# Extrait choisi
-=-=-

Saint Senoch
moine († 576)
"Vanité de ceux qui se vantent, dit l'Ecclésiaste, tout est vanité ! N'est-il pas vrai que, de tout ce qui se fait dans le monde, tout soit vanité ?
C'est
pourquoi les saints de Dieu, que jamais ne brûla la flamme des désirs,
n'agita l'aiguillon de la concupiscence, que jamais ne tenta la boue de
la luxure, même, si j'ose dire, sous forme de pensée, ces saints, une
fois élevés par la flamme du tentateur, se sont crus au sommet de la
justice et, gonflés par cet orgueil d'une jactance exaltée, souvent se
sont écroulés.
C'est
ainsi : ceux que le glaive des grands crimes n'avait pu égorger, une
légère fumée de vanité les a perdus facilement, une fois livrés.
Tel celui-là même dont nous allons parler : il avait brillé de
nombreuses vertus, et aurait presque disparu enseveli dans cet abîme de
l'arrogance, si les exhortations zélées des frères fidèles ne l'avaient
regagné.
Donc le bienheureux Senoch, Taifale d'origine, naquit en ce pays de Poitou qu'on nomme Taifalie.
Il se convertit au Seigneur, devint clerc, et se constitua un monastère.
En effet, il trouva en Touraine des murs anciens et, en les restaurant, il aménagea des habitations convenables.
Il trouva là un oratoire dans lequel, à ce qu'on rapportait, notre grand saint Martin avait prié.

-=-=-

# Données sources
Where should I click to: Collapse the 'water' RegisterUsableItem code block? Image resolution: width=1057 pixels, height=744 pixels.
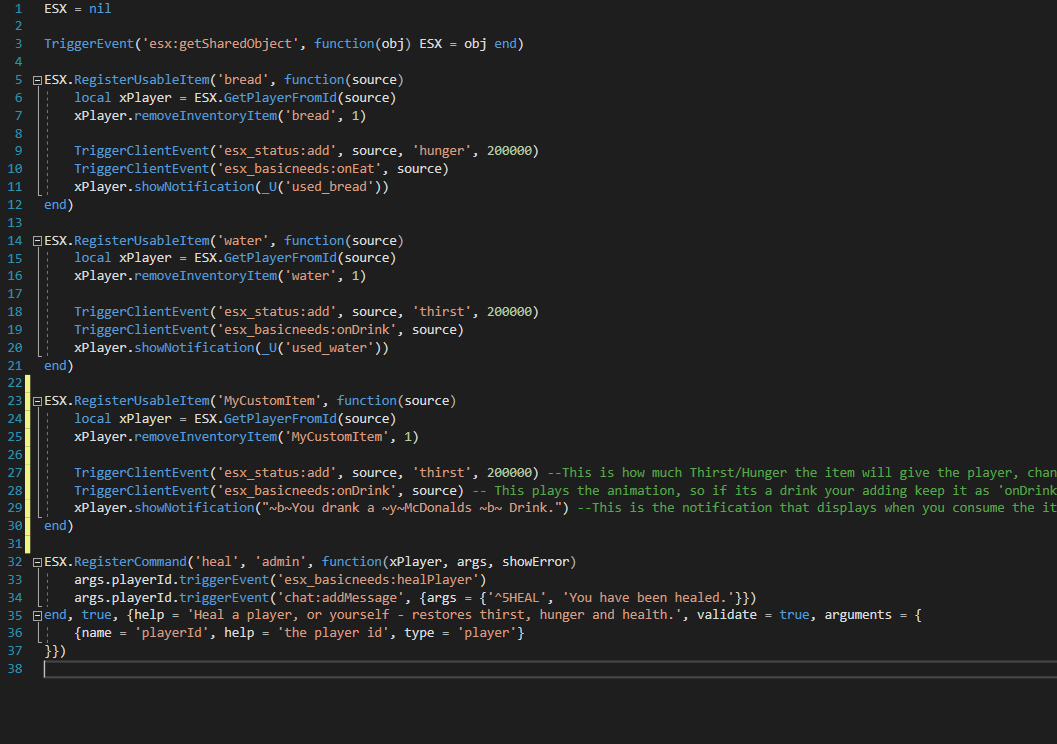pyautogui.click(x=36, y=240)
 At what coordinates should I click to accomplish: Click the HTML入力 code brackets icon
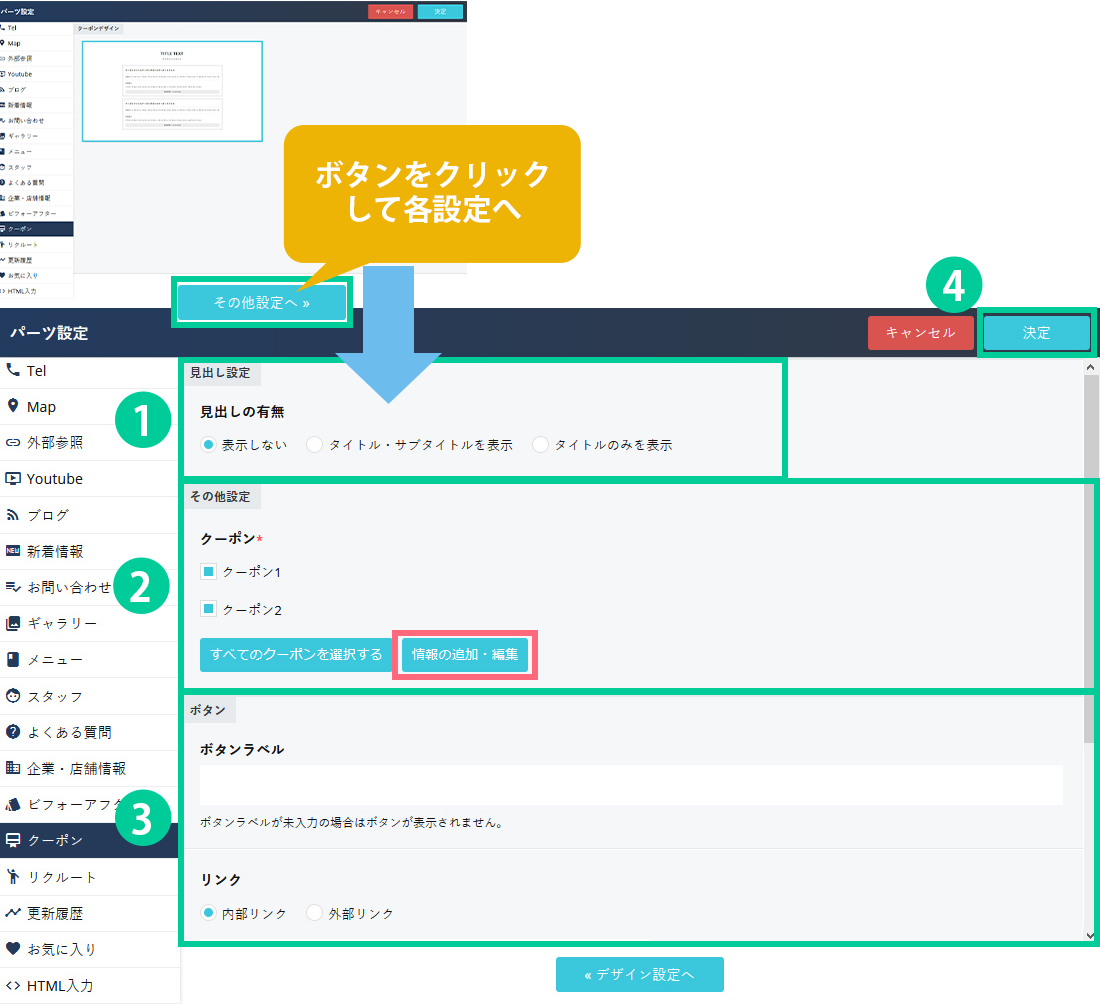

-=-=-

# Consigne
Dans l'extrait sur saint Senoch, quel saint aurait prié dans l'oratoire que Senoch trouva en Touraine ?

# Réponse complète
Saint Martin, à ce qu'on rapportait.